The same holds true for Taiwan’s county and city councils and for their speakers. At the recent gigantic funeral of the capo di tutti capi of these gangs, shot dead while eating in a restaurant, most of the important political figures and parties, including the KMT, sent wreaths and representatives. “Black” candidates even ran in the elections on explicit gangster-protecting platforms.

Several members of the overseas Chinese democratic groups who have been in exile since Tiananmen, including Chai Ling, the “commander-in-chief” of the protesters, the brilliant journalist Liu Binyan, and Su Shaozhi, once the director of the State Council’s Marxism-Leninism-Mao Zedong Thought Institute, came to Taiwan to observe the elections. All agreed that something astonishing had happened there politically, something for which many on the mainland are yearning. But several also said, not for the record, that they were horrified by the omnipresence of official corruption. If President Lee, who leads the corrupt KMT, which also owns the main newspapers and television stations, fails to control and cut back this corruption during the next four years, Taiwan will come to resemble Japan: democratic and deeply corrupt. In Japan this combination has badly corroded democracy.

Just before the voting I discussed the election’s significance with Liu Binyan and Su Shaozhi. They have been condemned as two of the “Black Hands” behind the Tiananmen uprising in the spring of 1989 and now live in exile in Princeton. Liu was twice expelled from the Party and spent years in detention until he left China in 1987.

“What Peking fears here is independence,” he said. “If Taiwan became a real country it would be an obvious, concrete loss by the Party, something they couldn’t hide or explain away. They can get plenty of support for their Taiwan policy in China, except among high-level intellectuals. Most Chinese know nothing about what happens in Taiwan, and they were so brainwashed for years that words like ‘Chiang Kai-shek’ and ‘Kuomintang’ still make them anxious. There is also a kind of ignorant superficial nationalism in China, which has nothing to do with making the country better. Its believers insist that Taiwan like Tibet must not be torn away from China.”

It is ignorant to blame Jiang Zemin alone, Liu said. “The whole Central Committee agreed on the military pressure, too. It’s not like 1979, when it was Deng Xiaoping personally who ordered the invasion of Vietnam against the advice of the Army, and he was powerful enough not to get blamed for the defeat.”

Su Shaozhi, once one of the Party’s leading intellectuals, was expelled for pressing for ideological reform in the direction of Western-style democracy. He escaped from Peking to Holland immediately after June 4, 1989.

“I just telephoned a friend in Peking,” he said, “and asked him what the Party really feared in Taiwan. He said it was Mr. De.” Mr. De was the code word for Democracy used in 1919 by university students insisting that to save itself from imperialism China needed democracy.

“At first the Party got a lot of support for this action near Taiwan because many Chinese,” he said, “including democrats in the exile community, believe in reunification more than they believe in democracy.”

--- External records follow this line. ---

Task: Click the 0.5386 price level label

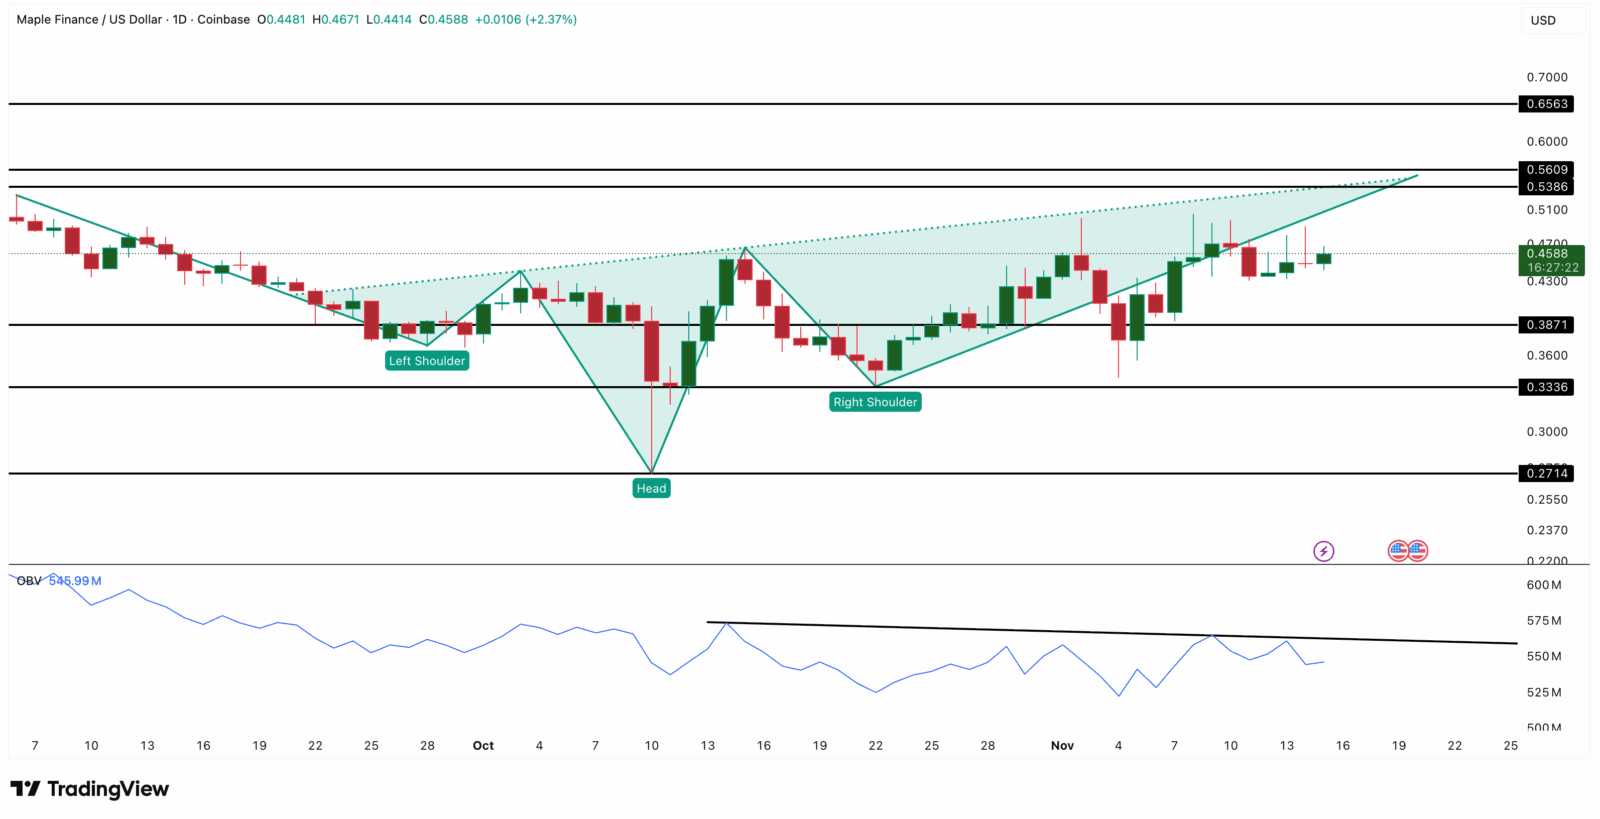Action: coord(1546,187)
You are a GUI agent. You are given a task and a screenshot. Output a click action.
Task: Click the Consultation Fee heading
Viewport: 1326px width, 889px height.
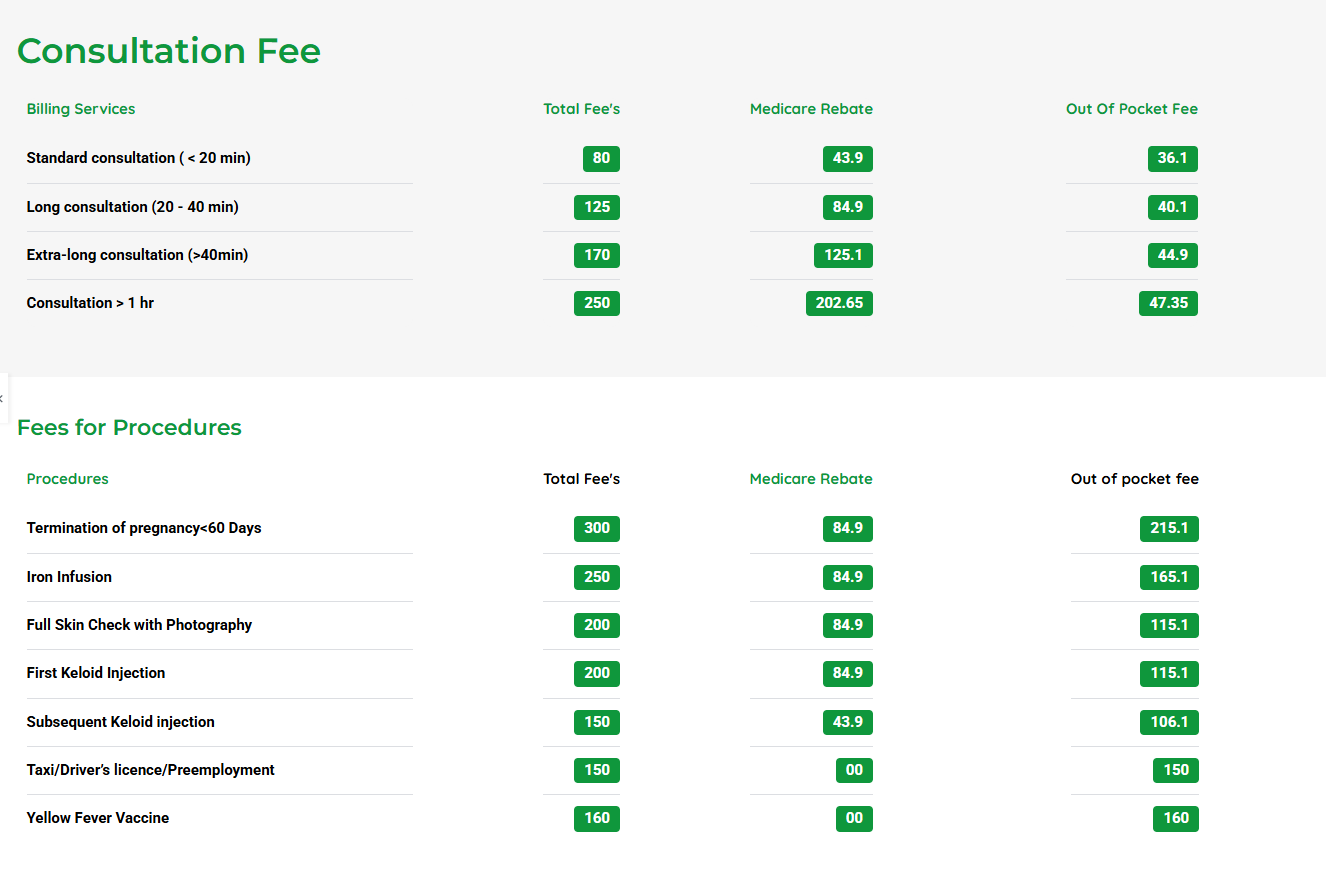click(x=168, y=50)
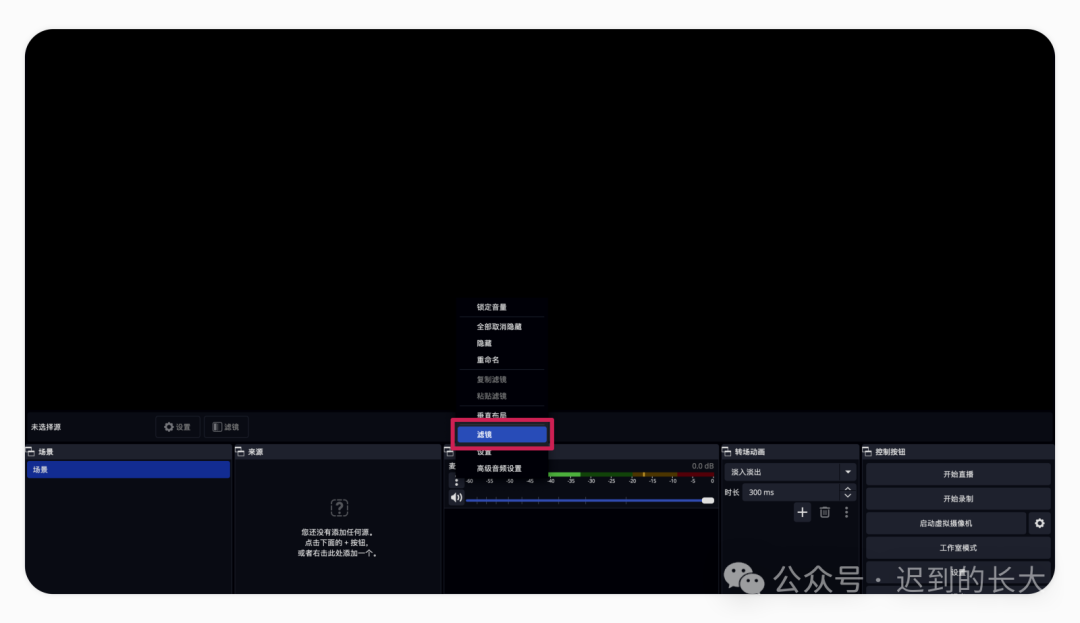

According to Su, the leaders in Peking made two mistakes in their expectations of what would happen. “Taiwan hasn’t surrendered and the US came to help. They never expected Clinton to do something so decisive. So they have a problem now: a rebellious province with an army. They have lost the emotional tie with the people of Taiwan; I have friends in Taiwan who were in favor of some sort of reunification. No longer.”